March 29, 2016Insights

Just because you are the founder of the business does not mean that you are a Chief Executive Officer (CEO).

Before pulling out the pitch forks, let me explain.

The role of CEO is to execute the goals and objectives of the shareholders, be the direct line of communication with the board of directors, be accountable to the board of directors, develop and implement strategies, and oversee the operations of the company. A large part of the description and responsibilities are tied directly to relations with the Board of Directors.

If you’re raising your eyes in skepticism right now, this is how the Business Dictionary defines the CEO:

Top executive responsible for a firm’s overall operations and performance. He or she is the leader of the firm, serves as the main link between the board of directors (the board) and the firm’s various parts or levels, and is held solely responsible for the firm’s success or failure. One of the major duties of a CEO is to maintain and implement corporate policy, as established by the board. Also called President or managing director, he or she may also be the chairman (or chairperson) of the board.

Investopedia also highlights one of the “main responsibilities” as “acting as the main point of communication between the Board of Directors.

Needless to say, the presence of a Board of Directors is extremely relevant to the title of CEO.

Far too many small business owners classify themselves as a CEO in absence of a board. In short, they call their business a corporation, but once you pull back the curtain it’s really run as a sole proprietorship. I call these types of businesses CINO, or Corporation In Name Only. The business is an extension of the business owner. The management style mimics a wagon wheel where all decisions lead directly back to the owner. Every single decision needs to be run past the owner, with no team members having the authority to execute without the approval from the center of the wagon wheel.

Technically, the majority of these CINOs have the legal classification of corporation. In some cases, it’s primarily done to award the title of CEO. Others claim the title regardless of the legal classification. Some business owners don’t realize the difference between the title founder and CEO thinking they are interchangeable. Others see the title as an ego trip.

Regardless of the origin of the practice, I want to once and for all call out this misguided and somewhat insulting practice. Solely because you own or founded a company does not make you a CEO.

The role of Chief Executive Officer far extends the parameters of a sole proprietorship masking as a corporation. First, a true description of a corporation is that it is its own entity. It has a SNN called an FEIN number. It pays its own taxes. It has its own set of corporate laws. In sharp contrast, a sole proprietorship often serves as a funnel to run personal or lifestyle expenses through the financials to avoid taxes. But I digress.

The real CEO assists in the execution of a long-term strategic plan for the company. When decisions are made, they are evaluated based on the best interests of the business. In order to grow and succeed, it needs cash reserves. The moral compass is determined by the people who make up the company. Like an individual, the company needs a supportive infrastructure to develop.

A corporation far exceeds the needs, desires, or, quite frankly, the capacity of the initial founder. This is why the corporation awards the title of CEO to the individual who helps it navigate the upcoming challenges it will face as it matures.
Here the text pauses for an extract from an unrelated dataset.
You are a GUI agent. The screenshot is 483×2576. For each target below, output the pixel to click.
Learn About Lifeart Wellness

If the role of CEO is your true goal, then start working to foster leadership within the company and building systems to allow others authority to make and implement decisions. Make decisions based on the best interest of the company, not your personal tax bill. Build reserves in the company to account for times that are thin.
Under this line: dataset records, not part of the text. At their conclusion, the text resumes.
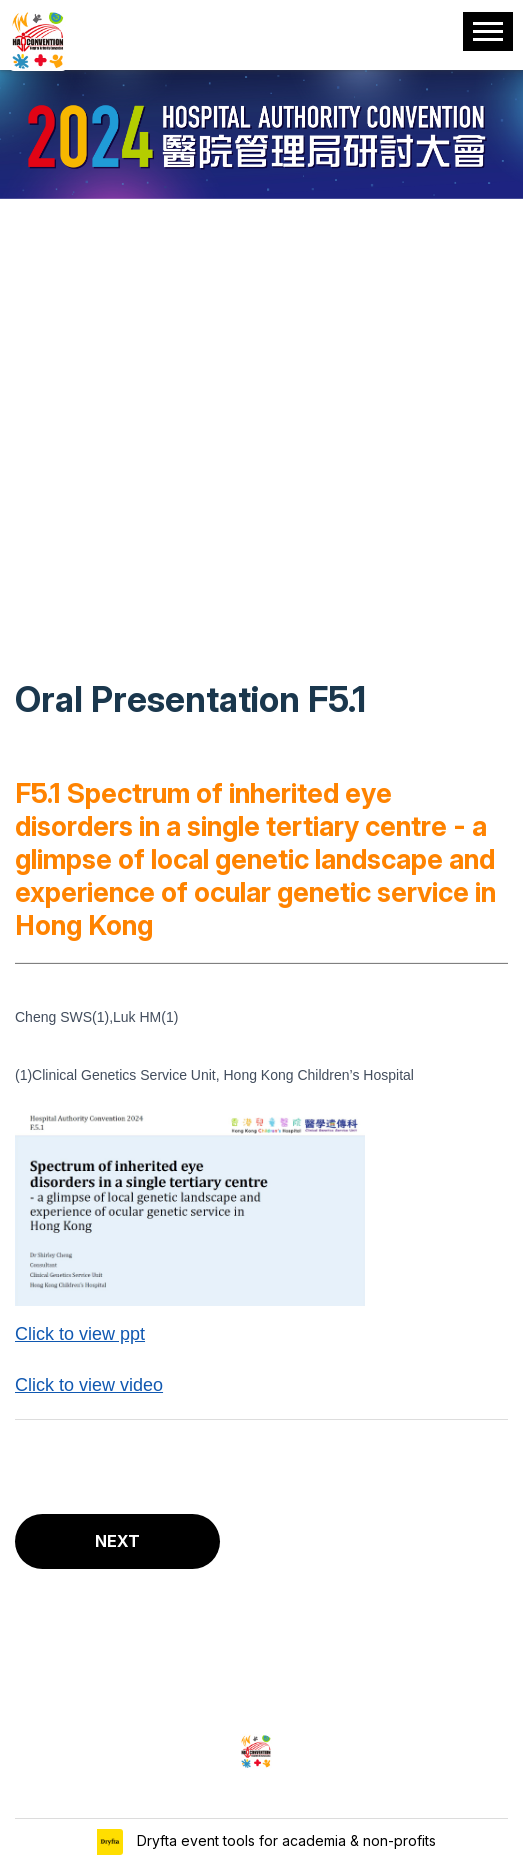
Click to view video (89, 1385)
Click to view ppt (80, 1334)
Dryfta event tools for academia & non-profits (284, 1840)
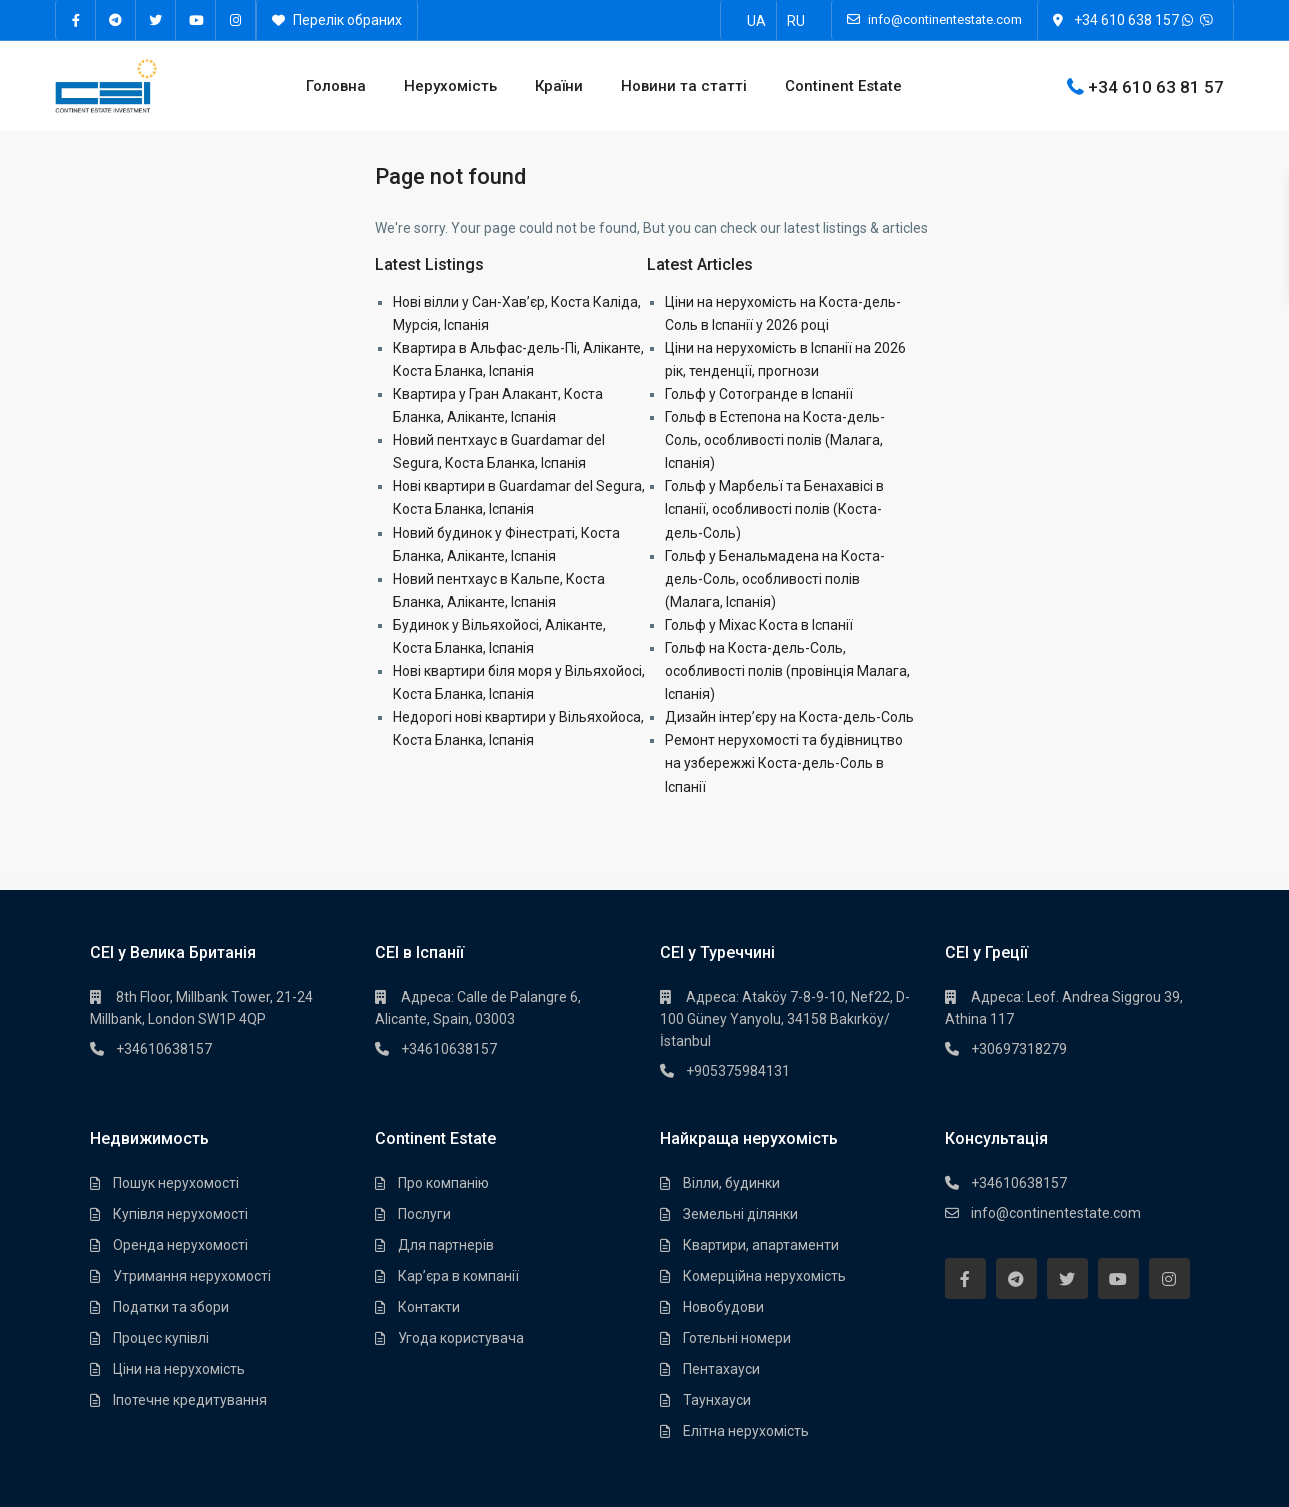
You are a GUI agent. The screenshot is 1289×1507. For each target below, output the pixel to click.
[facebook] (76, 20)
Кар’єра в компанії (458, 1276)
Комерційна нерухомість (764, 1276)
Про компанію (443, 1183)
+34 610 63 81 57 (1156, 86)
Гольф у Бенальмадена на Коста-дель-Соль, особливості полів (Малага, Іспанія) (775, 579)
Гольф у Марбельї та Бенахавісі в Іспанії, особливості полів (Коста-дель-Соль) (774, 509)
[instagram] (236, 20)
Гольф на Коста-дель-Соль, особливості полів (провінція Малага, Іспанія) (787, 671)
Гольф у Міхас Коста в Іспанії (759, 625)
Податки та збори (171, 1307)
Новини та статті (684, 86)
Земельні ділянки (740, 1214)
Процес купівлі (161, 1338)
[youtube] (196, 20)
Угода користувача (461, 1338)
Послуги (424, 1214)
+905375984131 (738, 1071)
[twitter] (156, 20)
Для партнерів (446, 1245)
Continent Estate (843, 86)
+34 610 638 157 (1126, 20)
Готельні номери (737, 1338)
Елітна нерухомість (746, 1431)
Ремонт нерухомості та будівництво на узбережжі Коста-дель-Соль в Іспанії (784, 763)
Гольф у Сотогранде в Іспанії (759, 394)
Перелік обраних (337, 20)
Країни (559, 86)
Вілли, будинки (731, 1183)
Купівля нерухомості (180, 1214)
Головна (336, 86)
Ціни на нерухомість (179, 1369)
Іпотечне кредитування (190, 1400)
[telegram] (116, 20)
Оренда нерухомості (180, 1245)
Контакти (429, 1307)
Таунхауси (717, 1400)
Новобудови (723, 1307)
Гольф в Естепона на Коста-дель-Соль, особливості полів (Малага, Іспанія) (775, 440)
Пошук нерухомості (176, 1183)
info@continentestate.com (1056, 1213)
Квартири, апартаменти (761, 1245)
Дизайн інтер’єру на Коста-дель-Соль (789, 717)
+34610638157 (164, 1049)
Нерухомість (450, 86)
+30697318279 (1019, 1049)
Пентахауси (721, 1369)
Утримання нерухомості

Remember, the CEO gets paid last, not first. They eat last, not first. They offer mentorship, coaching, inspiration, and vision as opposed to controlling and limiting systems. Build this philosophy into every aspect of the business to grow toward the true spirit of the corporation designation.

If you want to put your business on a trajectory to scale to the level of a real corporation with strategic plans, a Board of Directors and the ability to grow beyond yourself, contact me today. Together, we can put your business on that path.

Should the role of CEO with direct ties to the board and shareholders not be your particular goal, then enjoy and celebrate the business you have built. Just call yourself a business owner or founder. If titles really matter, call yourself a King. But leave the title CEO to those who earn the title.